Republicans who once applauded his tough budgetary stances on taxes and state spending seem now to be turning against him.

"What's sharpened in the last six months is that Gov. Cuomo was once reaching out across regional and party lines and really pitching a shutout and now it's more of a traditional upstate/downstate, Democratic/Republican difference," Miringoff said.

Cuomo "is still popular, but it's now less so across the board."

The poll surveyed 956 registered voters statewide from April 16 to April 18, with a margin of error of plus or minus 3 percentage points.

The results follow a similar shift revealed in a NBC New York/Wall Street Journal/Marist College poll last month, which found more voters calling Cuomo a liberal and fewer calling him a moderate.

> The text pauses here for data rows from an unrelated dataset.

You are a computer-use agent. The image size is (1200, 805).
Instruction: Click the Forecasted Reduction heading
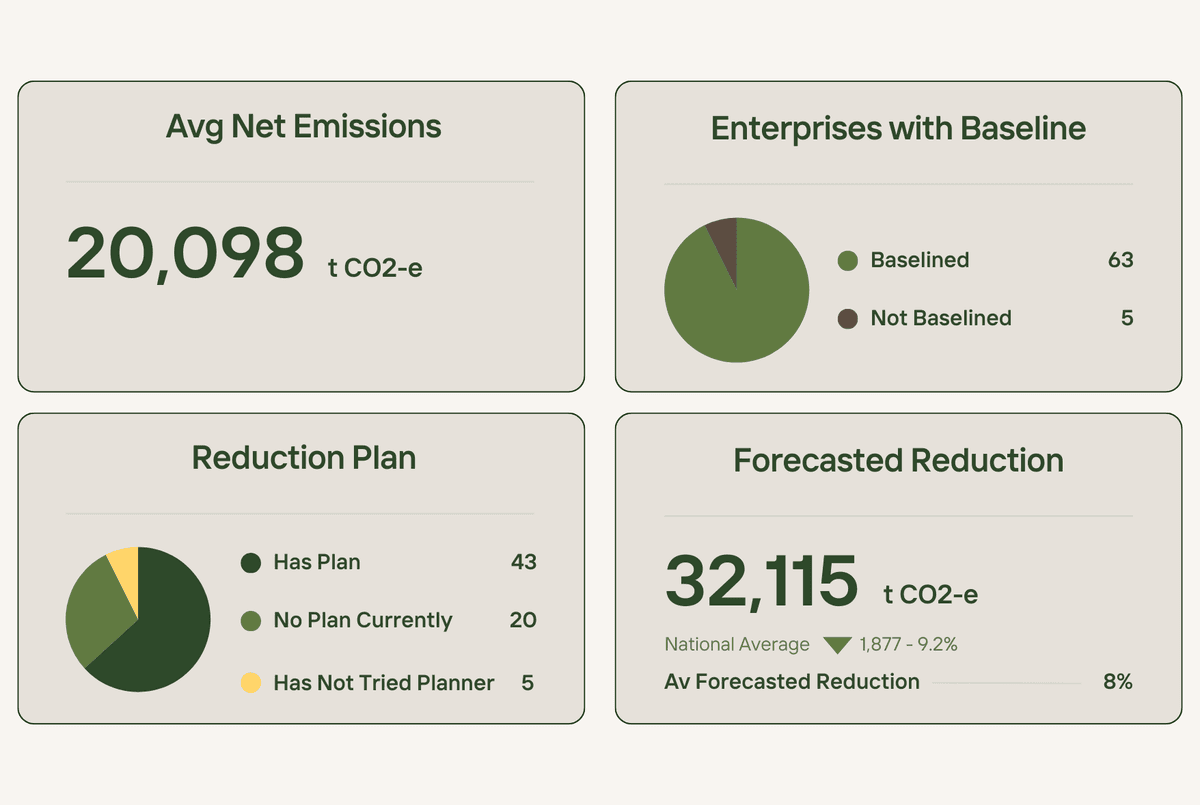[x=898, y=460]
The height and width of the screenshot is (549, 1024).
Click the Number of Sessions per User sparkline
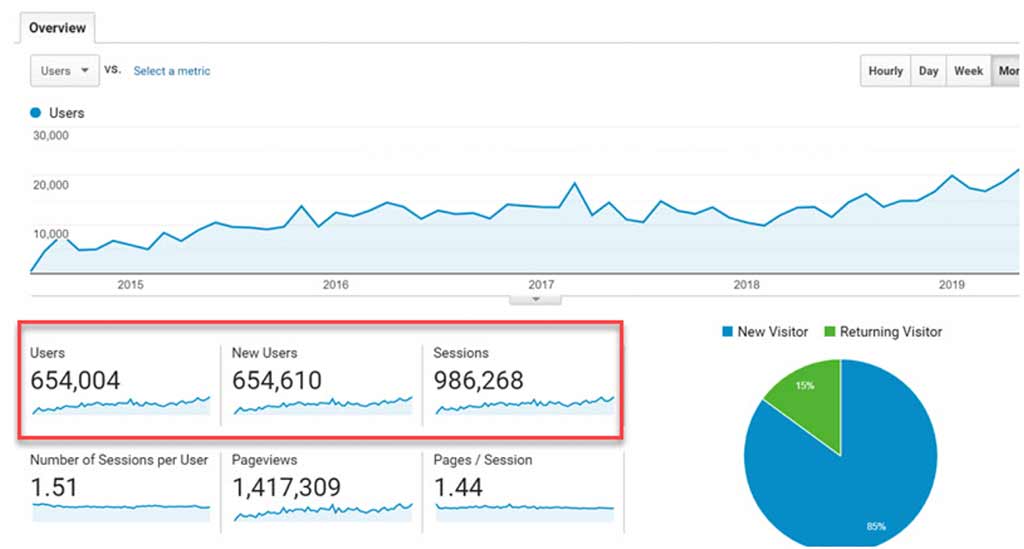[121, 511]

Asked what they'd do if the election were held today, 47 percent of registered voters responded that they'd cast ballots for Cuomo, according to the poll. A quarter said they'd vote against him, with 13 percent unsure and 15 percent saying it would depend on who his opponent was.

No Republican has announced plans to run against Cuomo.

The numbers are much higher among Democrats, 62 percent of whom said they would vote for Cuomo, and in New York City, where 57 percent said they'd vote for him. By contrast, 39 percent of upstate residents and 30 percent of Republicans said they'd vote for him.

That was the first time Marist asked that question, so there is no earlier numbers to compare. But answers to other questions could help explain what's happening.

For instance: while 54 percent of voters approve of Cuomo's job performance, 37 percent of Republicans do, down from 46 percent in March. A similar trend exists with the governor's favorability rating -- whether they have a positive opinion about him as a person. Cuomo's statewide favorability remains essentially unchanged at 65 percent, but among Republicans that number plummets to 46 percent, down from 60 percent in March.

Another encouraging set of numbers for Cuomo: nearly three-quarters of voters say that New York's economic difficulties aren't Cuomo's fault. The governor took office in 2011, after the country's recession. Among Republicans, 72 percent say he isn't to blame.